Papa had light skin thanks to mixed-race marriages and probably going back to plantation rape. He could pass for white, although from what I've learned he embraced his African-American identity even after he married my (white, Irish) grandmother and raised my Dad and his sisters and brother. I think Papa was something of a code-switcher, representing civil rights cases in court one day and benefiting from white privilege the next as best suited his needs.

My parents didn't want me to know but I found out anyway, after Dad had passed away and when my Mom was too old to discuss it with her in any meaningful way (she's gone now, too).

I don't believe my parents hid the truth from me out of racial animus. They were your standard-issue, Kennedy-Johnson Democrats, and taught me that the civil-rights movement was a good thing and segregation and racism were bad. I think their intentions, although misguided, were for their children to have the greatest possibilities in life, and in their minds, formed as they were in the 1940s and '50s, identification as an ethnic minority was a "stigma" they didn't want their fair-skinned children to endure. It wasn't hatred, but it was a perpetuation of self-fulling stereotypes that allowed and even perpetuated racism. 

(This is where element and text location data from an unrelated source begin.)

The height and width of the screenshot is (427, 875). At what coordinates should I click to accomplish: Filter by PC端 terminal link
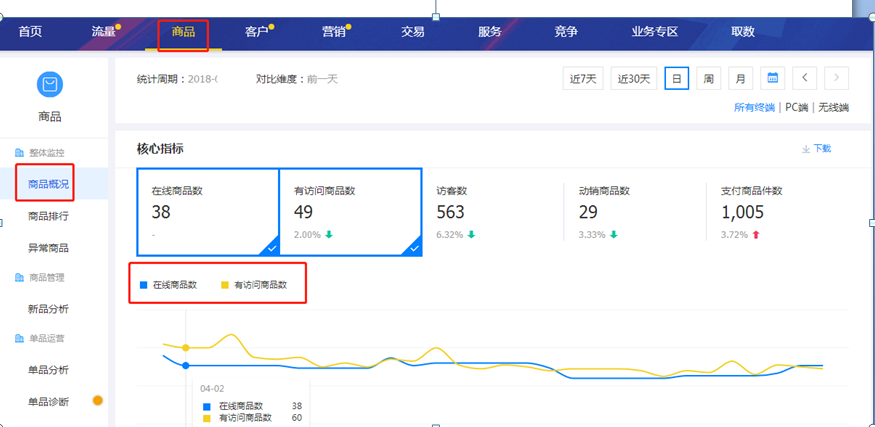(x=796, y=107)
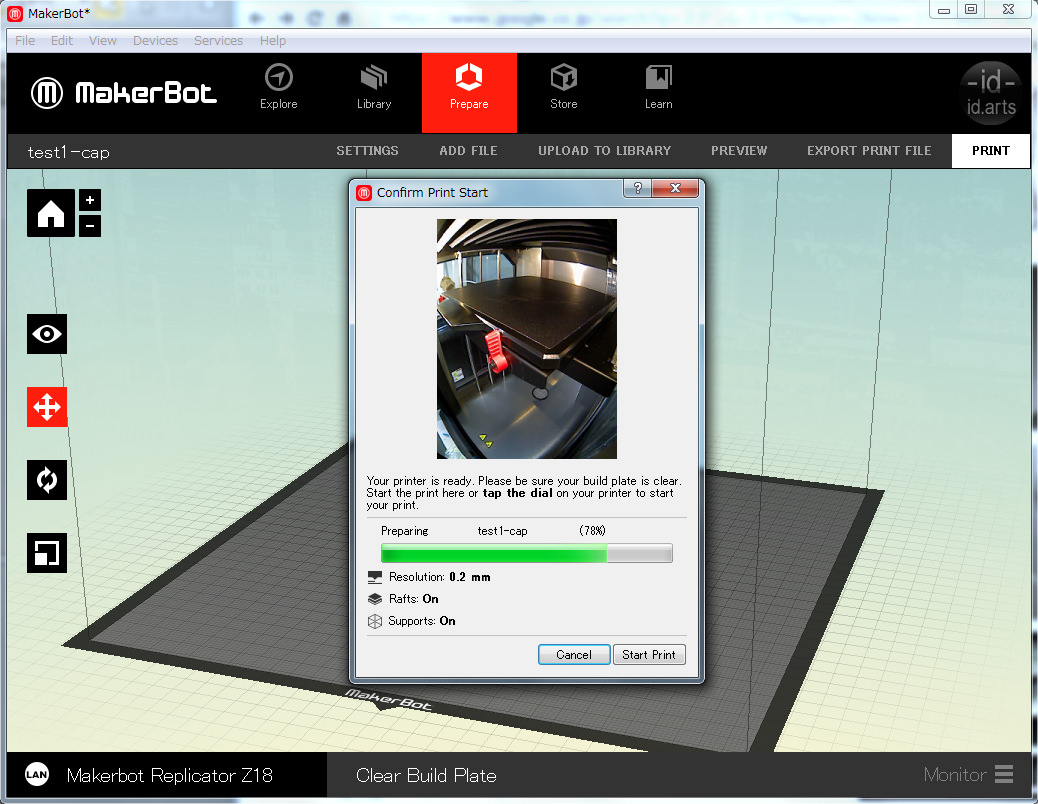Click the test1-cap preparing progress bar
The height and width of the screenshot is (804, 1038).
click(526, 552)
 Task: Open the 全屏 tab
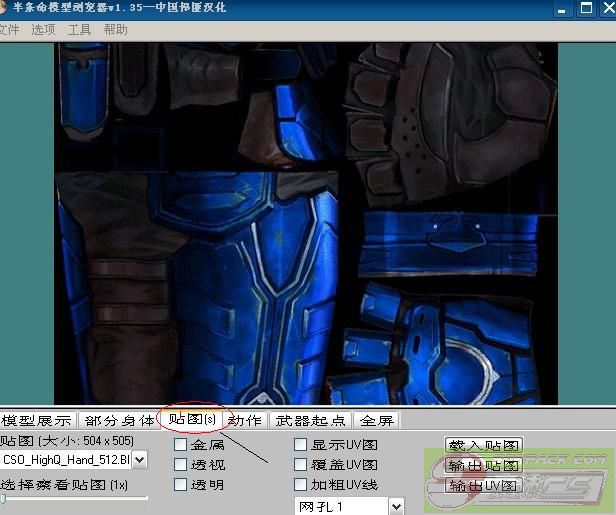coord(377,420)
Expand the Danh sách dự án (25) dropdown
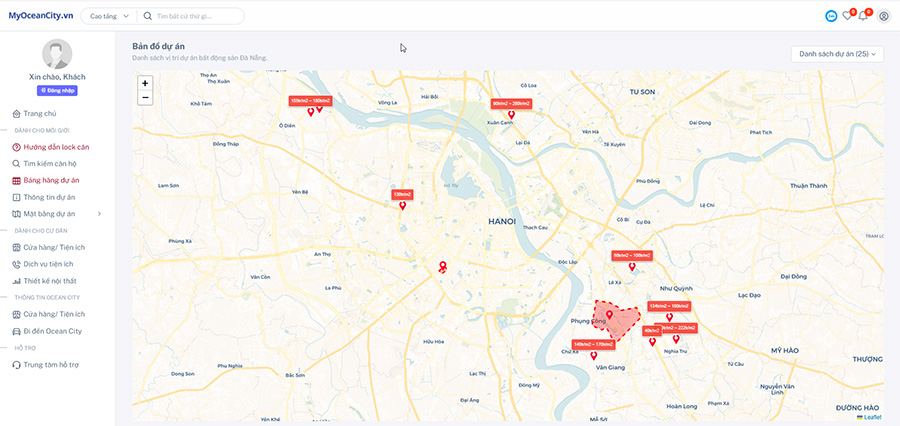The height and width of the screenshot is (426, 900). coord(837,54)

Our work isn't done until, as Bob Marley sang, channeling Haile Selassie, the philosophy which hold one race superior and another inferior is finally and permanently discredited and abandoned. When that philosophy is accepted "for the sake of the children," it's the white children that benefit at the expense of the others. 

I can't change my past of my upbringing, but I can rise above the small-minded bigotry of previous generations.